# Peacock identification please.



## re3561 (Mar 25, 2013)

So I have been doing alot of searching online and when I bought my fish they were in an assorted tank. So I matched them to the best that I could to the ones I was looking for. Am I right? If not can you correctly identify for me please? Sorry if the pics are too big.
Aulonocara hueseri Likoma Island ''Midnight''









Aulonocara sp. ''Lwanda'' Hai Reef ''Red Top'' 









Aulonocara baenschi ''Yellow Regal''









Aulonocara maylandi ''Sulferhead"


----------



## Oscar98 (Mar 24, 2013)

Ya i think you have them all correctly identified. Im best with SA/CA cichlids but i think you got it. 


Sent from Petguide.com Free App


----------



## re3561 (Mar 25, 2013)

Thanks. I do have what looks to be a picked on fish. Hopefully he pulls through


----------



## Oscar98 (Mar 24, 2013)

Which one? If its a big problem you could move the decorations/rocks around. Decrease the temp. Or if it gets really bad add some dither fish.
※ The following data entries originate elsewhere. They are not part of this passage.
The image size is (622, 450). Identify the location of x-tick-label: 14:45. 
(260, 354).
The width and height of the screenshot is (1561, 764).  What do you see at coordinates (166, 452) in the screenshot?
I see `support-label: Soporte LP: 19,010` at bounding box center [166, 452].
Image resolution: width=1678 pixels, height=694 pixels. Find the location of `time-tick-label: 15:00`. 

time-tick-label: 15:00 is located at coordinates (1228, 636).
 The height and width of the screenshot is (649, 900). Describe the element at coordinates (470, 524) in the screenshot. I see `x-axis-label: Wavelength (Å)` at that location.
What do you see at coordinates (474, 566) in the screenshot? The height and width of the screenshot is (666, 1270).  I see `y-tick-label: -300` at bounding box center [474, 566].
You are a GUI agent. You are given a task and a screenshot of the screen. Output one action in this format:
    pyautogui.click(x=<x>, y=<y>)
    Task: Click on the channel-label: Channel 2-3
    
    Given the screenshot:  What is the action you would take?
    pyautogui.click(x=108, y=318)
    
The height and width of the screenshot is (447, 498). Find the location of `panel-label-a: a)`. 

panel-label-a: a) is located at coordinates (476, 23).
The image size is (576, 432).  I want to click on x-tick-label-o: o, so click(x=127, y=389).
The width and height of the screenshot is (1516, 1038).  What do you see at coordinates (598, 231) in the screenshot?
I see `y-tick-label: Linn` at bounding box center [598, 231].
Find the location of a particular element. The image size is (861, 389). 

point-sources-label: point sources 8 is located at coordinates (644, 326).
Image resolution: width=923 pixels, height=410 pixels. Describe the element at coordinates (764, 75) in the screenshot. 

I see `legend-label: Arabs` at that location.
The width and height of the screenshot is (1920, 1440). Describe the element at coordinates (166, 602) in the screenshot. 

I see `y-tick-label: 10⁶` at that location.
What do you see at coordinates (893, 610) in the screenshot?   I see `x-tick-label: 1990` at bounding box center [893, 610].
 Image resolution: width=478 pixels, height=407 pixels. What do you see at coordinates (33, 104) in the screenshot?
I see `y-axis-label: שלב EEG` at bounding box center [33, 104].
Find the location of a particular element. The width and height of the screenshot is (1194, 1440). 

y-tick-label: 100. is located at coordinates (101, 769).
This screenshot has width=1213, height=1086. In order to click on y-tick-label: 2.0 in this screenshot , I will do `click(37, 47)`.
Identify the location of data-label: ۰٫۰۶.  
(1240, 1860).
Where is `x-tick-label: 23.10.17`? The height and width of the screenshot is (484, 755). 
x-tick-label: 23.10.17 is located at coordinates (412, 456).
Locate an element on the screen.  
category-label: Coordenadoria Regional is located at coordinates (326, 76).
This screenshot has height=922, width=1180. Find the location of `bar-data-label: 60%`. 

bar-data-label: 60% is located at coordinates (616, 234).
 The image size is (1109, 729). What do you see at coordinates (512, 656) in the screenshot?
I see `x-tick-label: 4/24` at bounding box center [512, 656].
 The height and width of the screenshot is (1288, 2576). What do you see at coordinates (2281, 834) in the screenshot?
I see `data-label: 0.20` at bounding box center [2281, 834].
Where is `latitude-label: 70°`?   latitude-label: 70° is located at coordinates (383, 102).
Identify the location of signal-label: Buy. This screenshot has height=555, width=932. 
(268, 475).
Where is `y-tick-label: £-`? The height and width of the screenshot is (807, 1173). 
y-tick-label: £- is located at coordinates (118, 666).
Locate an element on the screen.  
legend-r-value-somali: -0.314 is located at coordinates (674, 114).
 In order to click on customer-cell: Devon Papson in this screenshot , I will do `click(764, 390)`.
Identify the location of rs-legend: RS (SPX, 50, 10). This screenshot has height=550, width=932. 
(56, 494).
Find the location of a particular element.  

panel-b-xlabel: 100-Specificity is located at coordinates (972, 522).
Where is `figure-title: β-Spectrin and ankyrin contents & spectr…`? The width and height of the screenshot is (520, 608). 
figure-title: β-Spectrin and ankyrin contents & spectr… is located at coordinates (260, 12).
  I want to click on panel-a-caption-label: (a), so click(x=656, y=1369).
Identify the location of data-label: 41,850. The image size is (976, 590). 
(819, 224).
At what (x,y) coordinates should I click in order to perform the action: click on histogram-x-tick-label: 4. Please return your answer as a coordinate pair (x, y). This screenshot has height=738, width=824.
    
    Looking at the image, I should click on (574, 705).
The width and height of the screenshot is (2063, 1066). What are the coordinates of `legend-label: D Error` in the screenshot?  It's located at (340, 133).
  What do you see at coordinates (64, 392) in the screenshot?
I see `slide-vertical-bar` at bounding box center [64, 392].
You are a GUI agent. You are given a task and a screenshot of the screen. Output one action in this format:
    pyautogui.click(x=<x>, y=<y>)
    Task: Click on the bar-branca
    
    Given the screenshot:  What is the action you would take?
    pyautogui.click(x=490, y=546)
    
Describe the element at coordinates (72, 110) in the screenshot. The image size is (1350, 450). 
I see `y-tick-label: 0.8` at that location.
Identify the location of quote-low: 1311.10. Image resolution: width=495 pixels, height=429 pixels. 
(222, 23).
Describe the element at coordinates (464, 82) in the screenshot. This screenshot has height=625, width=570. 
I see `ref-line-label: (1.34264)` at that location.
Sent from Petguide.com Free App


----------



## re3561 (Mar 25, 2013)

Oscar98 said:


> Which one? If its a big problem you could move the decorations/rocks around. Decrease the temp. Or if it gets really bad add some dither fish.
> 
> 
> Sent from Petguide.com Free App


It is the last one in the last pic. He was placed in the same bag as another one when i bought them. I noticed in the bag he was being picked on. It just continued in the tank. I have added a couple more fish so Its calmed down but I took him out and is in another tank with just a couple of fish to get better. He's swimming and eating now.


----------